Of course, none of this would be a surprise for those who read my article from March, “Oil majors are whistling past the graveyard.”
The declining profitability and production primarily owed to lower oil prices and rising costs. As Platts reported in June, total capital spending for the top 100 U.S. producers in 2012 rose 18 percent year on year. Costs will be higher still this year.
Rising costs are partly due to the tight oil boom itself. Producers that invested heavily in tight oil production are struggling to maintain output against the accumulating undertow of existing wells, where output declines rapidly. Geologist David Hughes finds an average decline rate of 60 percent to 70 percent for the first year of production in new wells in the Bakken shale of North Dakota. And a new statistical analysis by Rune Likvern at The Oil Drum shows production from most Bakken wells falls by 40 percent to 65 percent in the second year.
Source: Rune Likvern, The Oil Drum
For the Bakken field as a whole, Hughes calculated an annual production decline rate of 40 percent per year in his February report, Drill, Baby, Drill.

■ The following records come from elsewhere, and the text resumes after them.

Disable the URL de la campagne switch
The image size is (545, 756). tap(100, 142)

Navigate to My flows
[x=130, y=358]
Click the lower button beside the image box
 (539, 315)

The problem is obvious. Decline rates that sharp make tight oil production a treadmill that speeds up a little more every year. Producers have to keep drilling more each year to simply keep output flat. That increases costs.
Other factors contribute to rising costs across the industry globally, including the ever-increasing difficulty of finding new prospects, and overall price inflation for basic commodities like cement and steel.

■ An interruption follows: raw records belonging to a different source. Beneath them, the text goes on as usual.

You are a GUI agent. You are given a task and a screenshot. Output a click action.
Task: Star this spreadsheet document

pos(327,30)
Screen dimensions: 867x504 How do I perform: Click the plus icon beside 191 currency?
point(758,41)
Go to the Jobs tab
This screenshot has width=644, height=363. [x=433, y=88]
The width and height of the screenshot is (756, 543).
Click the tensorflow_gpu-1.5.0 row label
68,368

A good summary by Tom Fowler and Daniel Gilbert in the Wall Street Journal quotes analysts at Bernstein & Co. who see trouble ahead. "This cannot continue. . . . As long as oil prices stay flat and costs continue to rise, it will be impossible for the industry to sustain the current levels" of spending. If their spending drops off, production will too."
One thing that doesn’t help the cost curve is unprofitable investments, and some of the newer tight oil plays aren’t panning out as hoped. In April, Bloomberg reported that the four biggest stakeholders in the Utica shale of Ohio were divesting, due to “disappointing” results. And the Monterey shale in California has continued to prove troublesome.
A growing consensus suggests that only the Bakken, Eagle Ford, and Permian formations will be major tight oil producers.
As for the Bakken, its heady days of skyrocketing growth appear to be over. Production growth stalled in early 2013 despite the continuous addition of new wells, as this new chart by Hughes shows.
Source: David Hughes
Drilling activity is slowing down in North Dakota. Drilling permit applications are down, and it’s taking longer to bring new wells into production. The state Department of Mineral Resources says investors are “nervous” about tax policy and regulation, but that might not be all they’re nervous about.
For one thing, newer wells aren’t as productive as earlier wells. As I have explained previously, this is because producers drill the most productive “sweet spots” in a shale play first, then move out toward the periphery, where the quality of the shale is lower. (Despite some producers’ claims to the contrary, shale plays are not uniformly prospective. Significant areas of the shale plays may be unproductive.)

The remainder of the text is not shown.